Paris The European Union's first outbreak of lethal H5N1 bird flu in commercial poultry was confirmed today in France, the EU's largest poultry producer.
France's farming ministry said lab tests confirmed H5N1 in turkeys at a farm in the southeast Ain region, where thousands of the birds were found dead Thursday. The farm, which had more than 11,000 turkeys, has been sealed off and surviving birds were slaughtered.
The spread of bird flu to commercial stocks in France, which has been working for months to prevent and prepare for an outbreak, served as a sobering sign for other developed countries that consider themselves well protected against the virus.
In an indication of the global impact of the French case, Japan had already on Friday temporarily suspended imports of French poultry, including the delicacy foie gras, meat and other internal organs, according to the Japanese Embassy in Paris. In 2005, Japan imported 1,510 metric tons of duck and other poultry meat and 377 metric tons of internal organs, including foie gras, from France.

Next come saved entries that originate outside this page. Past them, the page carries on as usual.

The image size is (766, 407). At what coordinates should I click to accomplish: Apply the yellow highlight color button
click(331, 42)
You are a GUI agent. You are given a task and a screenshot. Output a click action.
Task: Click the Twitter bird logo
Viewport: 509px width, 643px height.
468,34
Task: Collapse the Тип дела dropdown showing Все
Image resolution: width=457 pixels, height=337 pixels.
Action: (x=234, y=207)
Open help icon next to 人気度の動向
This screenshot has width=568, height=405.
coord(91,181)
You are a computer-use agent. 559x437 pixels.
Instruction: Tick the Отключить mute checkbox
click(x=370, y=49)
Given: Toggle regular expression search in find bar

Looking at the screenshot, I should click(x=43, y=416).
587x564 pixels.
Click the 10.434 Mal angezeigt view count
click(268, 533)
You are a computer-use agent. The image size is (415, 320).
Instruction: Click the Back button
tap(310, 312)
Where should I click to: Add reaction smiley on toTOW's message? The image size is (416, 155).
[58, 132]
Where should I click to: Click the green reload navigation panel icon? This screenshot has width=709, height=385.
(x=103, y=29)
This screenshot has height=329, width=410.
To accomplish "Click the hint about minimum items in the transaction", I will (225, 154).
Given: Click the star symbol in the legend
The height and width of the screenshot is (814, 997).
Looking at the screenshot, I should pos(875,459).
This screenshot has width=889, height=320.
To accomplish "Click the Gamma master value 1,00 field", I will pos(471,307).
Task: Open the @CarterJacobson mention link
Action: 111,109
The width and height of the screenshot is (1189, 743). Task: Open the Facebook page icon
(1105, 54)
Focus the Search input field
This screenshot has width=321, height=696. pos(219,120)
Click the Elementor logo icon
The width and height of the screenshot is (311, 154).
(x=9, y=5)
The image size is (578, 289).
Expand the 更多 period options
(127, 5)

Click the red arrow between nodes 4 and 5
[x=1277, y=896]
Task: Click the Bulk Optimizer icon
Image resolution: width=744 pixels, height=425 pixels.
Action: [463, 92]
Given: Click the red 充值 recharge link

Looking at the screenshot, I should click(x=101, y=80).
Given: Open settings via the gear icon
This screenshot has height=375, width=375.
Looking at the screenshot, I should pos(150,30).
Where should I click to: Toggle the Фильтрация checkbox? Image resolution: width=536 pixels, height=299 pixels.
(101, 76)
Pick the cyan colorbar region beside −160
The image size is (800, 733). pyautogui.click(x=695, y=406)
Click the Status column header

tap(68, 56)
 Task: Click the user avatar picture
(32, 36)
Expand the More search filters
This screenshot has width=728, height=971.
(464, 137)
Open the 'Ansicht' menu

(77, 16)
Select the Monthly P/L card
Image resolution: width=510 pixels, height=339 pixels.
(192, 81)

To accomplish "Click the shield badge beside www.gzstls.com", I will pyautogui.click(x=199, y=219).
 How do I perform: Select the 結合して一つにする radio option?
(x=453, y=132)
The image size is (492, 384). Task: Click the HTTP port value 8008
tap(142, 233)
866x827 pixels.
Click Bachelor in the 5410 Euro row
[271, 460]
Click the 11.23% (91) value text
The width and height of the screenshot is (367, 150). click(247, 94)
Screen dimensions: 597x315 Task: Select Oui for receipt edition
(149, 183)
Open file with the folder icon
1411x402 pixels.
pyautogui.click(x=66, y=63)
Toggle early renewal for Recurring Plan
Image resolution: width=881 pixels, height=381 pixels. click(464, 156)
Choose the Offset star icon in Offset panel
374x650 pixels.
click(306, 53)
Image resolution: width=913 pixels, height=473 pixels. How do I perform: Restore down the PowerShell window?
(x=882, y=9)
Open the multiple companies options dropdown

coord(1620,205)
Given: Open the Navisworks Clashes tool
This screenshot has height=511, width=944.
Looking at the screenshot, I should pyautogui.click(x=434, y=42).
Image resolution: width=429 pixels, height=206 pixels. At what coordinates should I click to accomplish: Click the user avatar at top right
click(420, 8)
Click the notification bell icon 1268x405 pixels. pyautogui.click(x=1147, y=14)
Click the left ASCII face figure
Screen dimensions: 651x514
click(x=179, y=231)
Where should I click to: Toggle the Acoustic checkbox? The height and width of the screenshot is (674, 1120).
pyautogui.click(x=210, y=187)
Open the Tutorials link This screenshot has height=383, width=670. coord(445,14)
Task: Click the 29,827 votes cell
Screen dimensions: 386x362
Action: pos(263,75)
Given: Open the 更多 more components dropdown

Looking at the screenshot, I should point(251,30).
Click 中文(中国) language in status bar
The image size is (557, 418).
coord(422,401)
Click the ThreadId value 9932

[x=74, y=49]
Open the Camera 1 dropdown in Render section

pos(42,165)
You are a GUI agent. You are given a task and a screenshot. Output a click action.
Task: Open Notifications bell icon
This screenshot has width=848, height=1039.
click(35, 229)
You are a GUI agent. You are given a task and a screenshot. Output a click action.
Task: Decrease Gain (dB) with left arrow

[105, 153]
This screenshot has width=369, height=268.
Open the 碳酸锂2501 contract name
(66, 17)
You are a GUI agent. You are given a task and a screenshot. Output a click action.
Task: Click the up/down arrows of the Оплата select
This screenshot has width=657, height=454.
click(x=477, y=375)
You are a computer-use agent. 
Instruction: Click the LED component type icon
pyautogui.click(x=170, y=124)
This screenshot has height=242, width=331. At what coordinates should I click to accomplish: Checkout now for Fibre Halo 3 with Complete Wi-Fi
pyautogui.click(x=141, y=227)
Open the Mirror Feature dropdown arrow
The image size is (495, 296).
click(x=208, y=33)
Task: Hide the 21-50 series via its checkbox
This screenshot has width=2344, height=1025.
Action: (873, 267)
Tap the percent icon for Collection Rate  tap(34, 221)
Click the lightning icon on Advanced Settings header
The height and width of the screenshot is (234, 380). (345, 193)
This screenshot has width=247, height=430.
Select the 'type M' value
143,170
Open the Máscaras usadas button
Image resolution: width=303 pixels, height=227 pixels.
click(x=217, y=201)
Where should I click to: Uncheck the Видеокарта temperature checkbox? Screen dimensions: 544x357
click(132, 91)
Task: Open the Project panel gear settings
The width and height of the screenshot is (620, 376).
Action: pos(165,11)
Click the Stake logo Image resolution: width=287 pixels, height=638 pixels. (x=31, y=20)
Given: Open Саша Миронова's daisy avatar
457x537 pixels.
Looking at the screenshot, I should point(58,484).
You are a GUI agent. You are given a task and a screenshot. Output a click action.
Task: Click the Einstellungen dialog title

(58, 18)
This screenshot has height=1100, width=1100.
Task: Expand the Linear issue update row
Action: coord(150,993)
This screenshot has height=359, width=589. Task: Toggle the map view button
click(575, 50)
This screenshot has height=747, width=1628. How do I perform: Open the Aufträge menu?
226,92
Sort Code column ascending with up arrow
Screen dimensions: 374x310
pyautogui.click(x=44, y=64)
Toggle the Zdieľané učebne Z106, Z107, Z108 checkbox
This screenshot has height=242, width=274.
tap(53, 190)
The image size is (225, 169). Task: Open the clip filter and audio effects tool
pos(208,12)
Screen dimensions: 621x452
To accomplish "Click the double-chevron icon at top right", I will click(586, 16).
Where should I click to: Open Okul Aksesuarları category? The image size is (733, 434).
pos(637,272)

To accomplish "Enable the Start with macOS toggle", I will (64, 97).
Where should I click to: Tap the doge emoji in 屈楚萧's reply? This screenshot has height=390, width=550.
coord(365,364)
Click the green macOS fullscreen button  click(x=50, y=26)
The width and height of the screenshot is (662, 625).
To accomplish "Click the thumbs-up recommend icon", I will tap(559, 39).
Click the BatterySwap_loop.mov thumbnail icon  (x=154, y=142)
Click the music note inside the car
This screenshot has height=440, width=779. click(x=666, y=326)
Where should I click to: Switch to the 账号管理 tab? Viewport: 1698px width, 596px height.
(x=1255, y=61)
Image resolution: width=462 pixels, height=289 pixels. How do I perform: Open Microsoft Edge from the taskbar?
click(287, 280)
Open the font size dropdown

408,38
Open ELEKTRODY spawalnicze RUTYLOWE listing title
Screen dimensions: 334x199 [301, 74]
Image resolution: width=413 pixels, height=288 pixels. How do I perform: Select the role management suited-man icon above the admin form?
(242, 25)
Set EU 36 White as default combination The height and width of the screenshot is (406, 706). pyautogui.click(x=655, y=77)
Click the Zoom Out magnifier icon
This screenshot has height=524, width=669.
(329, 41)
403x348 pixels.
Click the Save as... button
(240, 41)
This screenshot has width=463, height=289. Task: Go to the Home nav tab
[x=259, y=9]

France has some 200,000 farms that raise 900 million birds each year. In 2004, the latest year for which figures were available, the French poultry sector generated more than $3.6 billion in revenues, or more than 20 percent of total EU production. Consumers' fears of bird flu have already hit French poultry sales, and the industry could be hobbled if the virus spreads.
Scientists fear the H5N1 strain, which has spread from Asia to 10 European countries and Africa, could mutate into a form that is easily transmitted between humans, sparking a pandemic.
No human cases of bird flu have been reported in France or elsewhere in the EU. The disease has killed at least 92 people elsewhere. Before the outbreak in turkeys, the only confirmed French cases of H5N1 in birds were in two dead wild ducks found near the farm in the southeastern town of Versailleux.